How to Deliver Customer Service Like an Athlete

By Drew Stevens, Ph.D.

Peter Drucker once stated that the purpose of every American business is one thing – creating customers. Research by the American Management Association show that your average HAPPY customer will tell 3 people about her experience with you. Research shows that, out of 25 dissatisfied customers, one customer complain, 24 are dissatisfied but do not complain, and 6 of 24 non complainers have serious issues with the organization. More importantly for selling professionals, customer service is included in 40 percent of every client interaction.

I remember the greatest words I ever heard when seeking to repair my computer after a 3 hour conversation, the representative getting tired stated, “You are a customer, and I will get this repaired for you no matter what”. When you supply grand slam customer service, your business costs are lower and your success greater.

Great Service Requires Great Solutions

After doing some research, I have discovered that the key to grand slam customer service is practicing it.

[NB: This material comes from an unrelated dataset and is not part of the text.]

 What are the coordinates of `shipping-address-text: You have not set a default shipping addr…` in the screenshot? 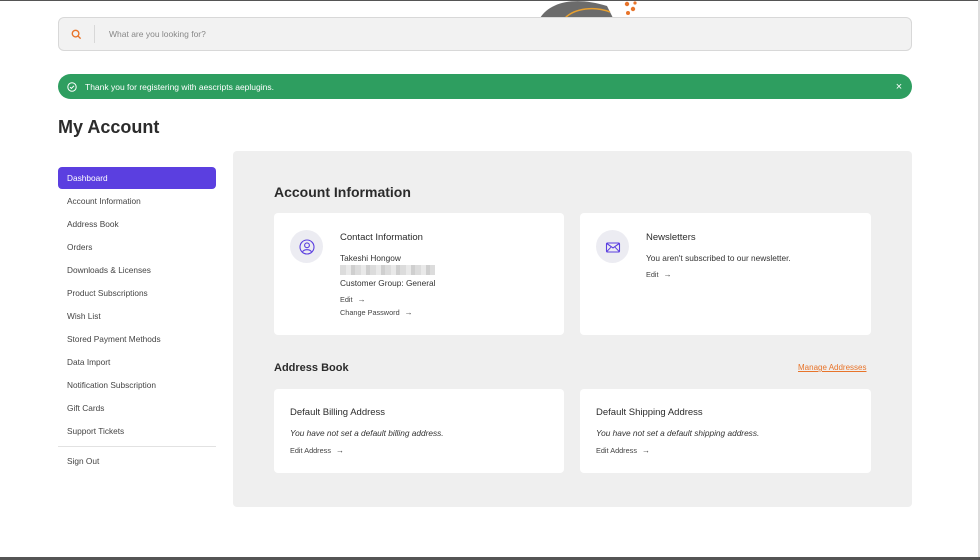 It's located at (678, 433).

Just like an athlete practices for an event, or the musician practices for a concert, the service provider must practice. Here is my seven-step protocol to enhance your service delivery based on my course Split Second Customer Service™.

PRACTICE ™ Customer Service

  • Positive First Impression – you must be genuinely interested in assisting others. passion and empathy separates the athletes from the spectators.
  • Rapport – 98% of every interaction involves trust and respect. Ensure you establish rapport with every client.
  • Assess the Issue – Asking provocative questions is the only way to get to the heart and soul of every issue.
  • Communication – The best communicators listen first and speak second. Athletes know when to ask and when to tell.
  • Time Management – Customer Service representatives are trained to expeditiously respond to issues but can you do this qualitatively too?
  • Interest – Gaining interest requires an understanding of the multi generational and cultural issues that assist in building rapport and becoming genuinely being interested in others, a famous Dale Carnegie and biblical trait.
  • Closing on a Positive Note – Always close your calls on the positive side seeking to address any open issues and questions.
  • Evaluation  – Customer service requires conviction and passion to aid others. Once complete with your calls ensure you also evaluate to carry these themes from call to call.

No Clients are the same

You must adjust this process to fit your business and strategy. Ensure success by evaluating your clients, and your staff to closely align the staff with compelling client needs. Document your successes and discuss these with your team, so that your game plans adjust as new needs arise.